In a letter written to encourage a Christian woman struggling with numerous physical afflictions, John Calvin said these words:
They [i.e. our physical afflictions] should, moreover, serve us for medicines to purge us from worldly affections, and retrench [i.e. 'remove'] what is superfluous in us, since they are to us the messengers of death, we ought to learn to have one foot raised to take our departure when it shall please God.Calvin is saying here that from our physical afflictions, whether it be disease, injury or the pains of old age, we ought to be learning to live as always ready to leave this present world to be with Jesus. We do not know when this will be, but God does. We ought to be prepared, when He sees fit, to leave all that we have in this world behind and enter into His glorious prescence. Our suffering is one of the ways that God prepares His people for this. They help to remove from us love for the world and its fleeting pleasures (see 1 John 2:15-17) that we might fix our affections on Jesus, in whom we have true and eternal riches.

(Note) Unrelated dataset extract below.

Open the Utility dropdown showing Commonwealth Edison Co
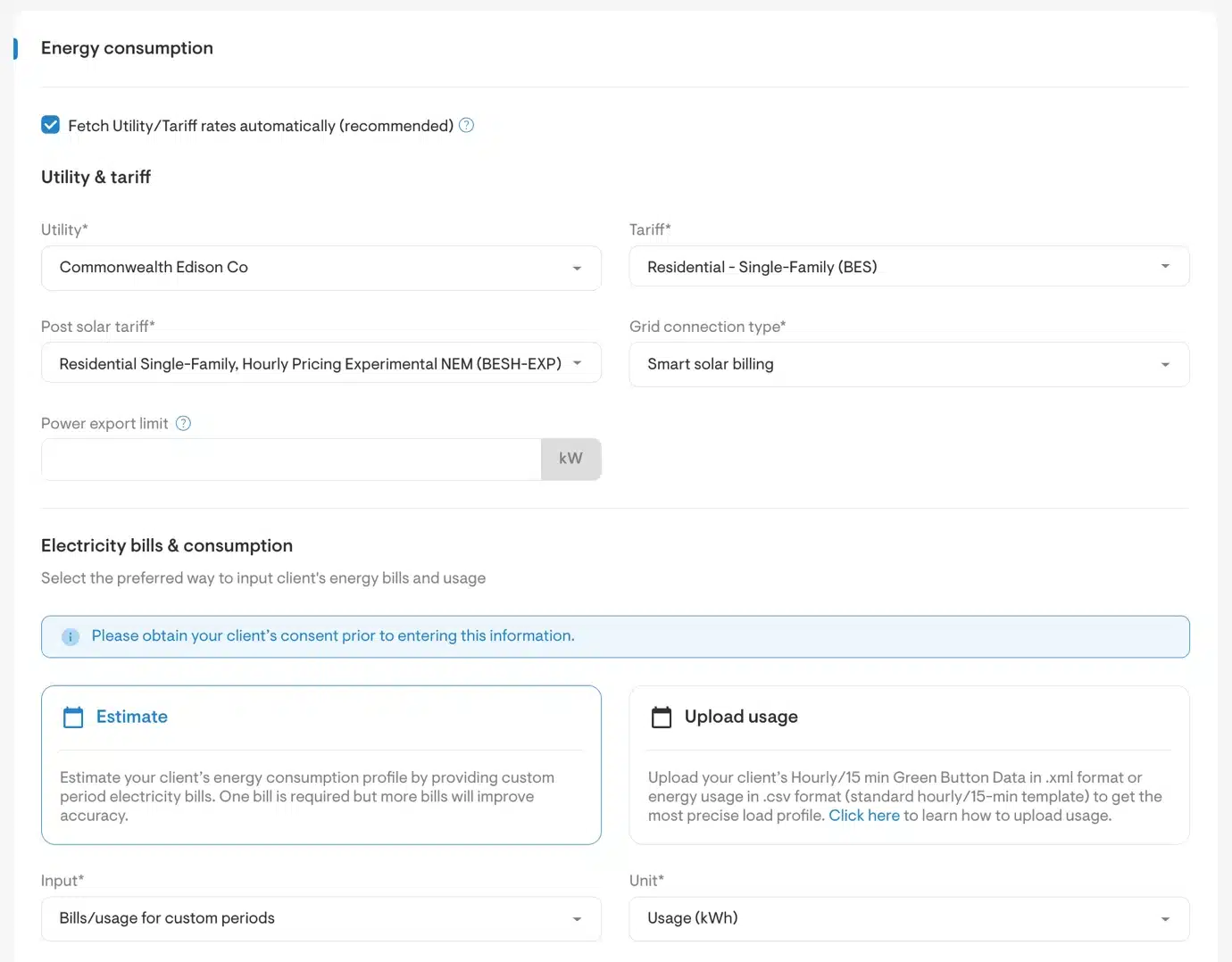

This is to be our constant mindset as Christians, living as always ready to leave. We ought to be daily preparing for when we depart or Christ returns. This is to be true of us not only in the times of suffering (which makes this mindset easier), but also in the good times (when this mindset is easily forgotten). As Christians we are to be a people whose lives are shaped by always having one foot raised "to take our departure when it shall please God." Sam Storms, commenting on this letter of Calvin's says this: "Do we live every day with one foot lifted ever so deftly off the ground in constant alert and anxious expectation of the moment when we will depart this world and enter the splendor of heaven and the prescence of God himself?"